多糖是一种多分散性体系，其分子质量并不仅是一个特定的值，还存在一个分布范围，对于某一特定多糖来说，需要同时给出平均分子质量和分子质量分布这两个信息。在高分子化学中，常用4种统计学方法来描述高聚物的分子质量：数均分子质量（Mn）、重均分子质量（Mw）、z-均分子质量（Mz）和黏均分子质量（Mv）。其中，Mn 可通过膜渗透压法和分子排阻色谱法来测量得到；Mw可通过静态光散射和沉淀平衡法测定，此外，沉淀平衡法还可计算得到Mz；而Mv则需要通过黏度法结合Mark-Houwink方程计算得到[40，55]。对于某一特定多糖，存在以下关系：Mz＞Mw＞Mv＞Mn，其中 Mw/Mn的比值称作多分散性系数，可以用于描述多糖的分子质量分布。对于灵芝多糖，其多分散性系数通常介于1.0～2.0之间，属于宽分布的多分散体系[21，56]。

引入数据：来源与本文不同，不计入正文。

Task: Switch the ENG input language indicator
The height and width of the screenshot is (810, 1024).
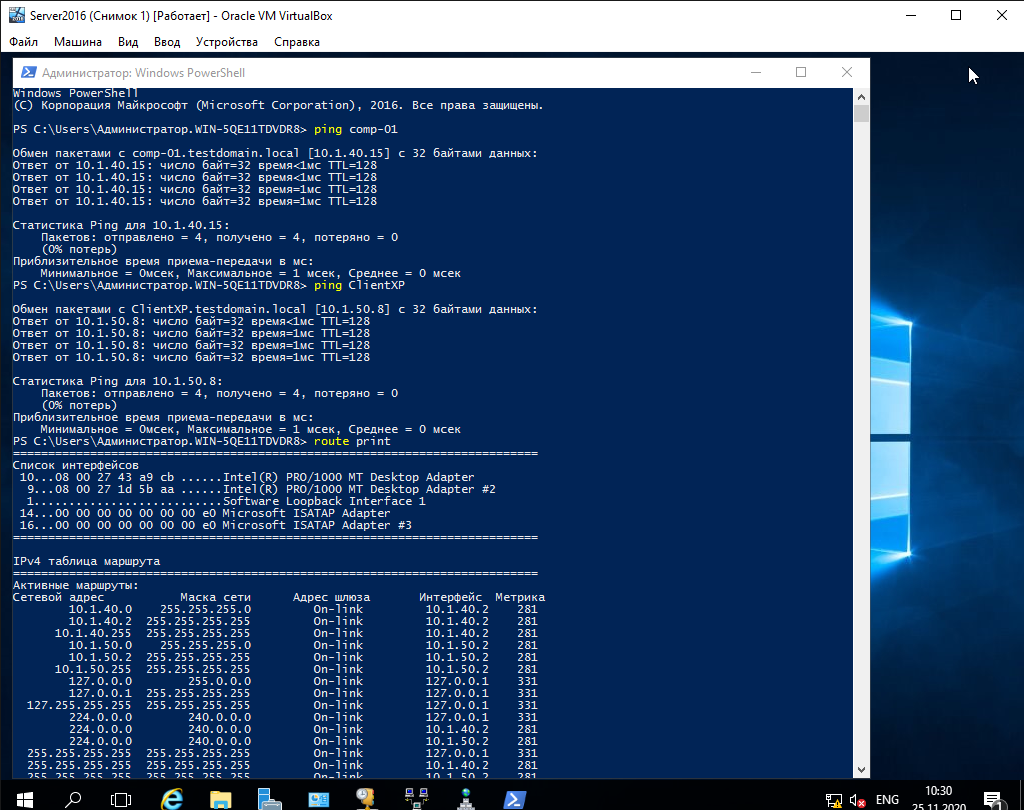Action: click(x=888, y=800)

随着液相色谱技术的发展，分子排阻色谱串联多检测器技术（HPSEC-MALLS）成为多糖分子质量分析的最常用方法之一[57]。通过串联示差（RI）、激光光散射（LLS）和黏度检测器（DP）在线同时检测经分子排阻色谱分离的多糖级分，可获得 Mw、Mw/Mn、Rg和[η]等信息。此外，该方法还可方便的建立Mw与[η]，Mw与Rg和Mw与Rh之间的关系，从而获得多糖在溶液中的构象特征[58-59]。Liu等[60]采用HPSEC-MALLS法分析了不同种类灵芝中多糖的分子质量分布，并建立了灵芝中水溶性β-葡聚糖含量测定的HPSEC法，该法对于灵芝多糖的质量控制将起到重要作用。

4.6 多糖的光散射性质分析

光散射是多糖溶液构象分析的重要工具之一，经典光散射技术主要包括静态光散射（SLS）和动态光散射（DLS）[61]。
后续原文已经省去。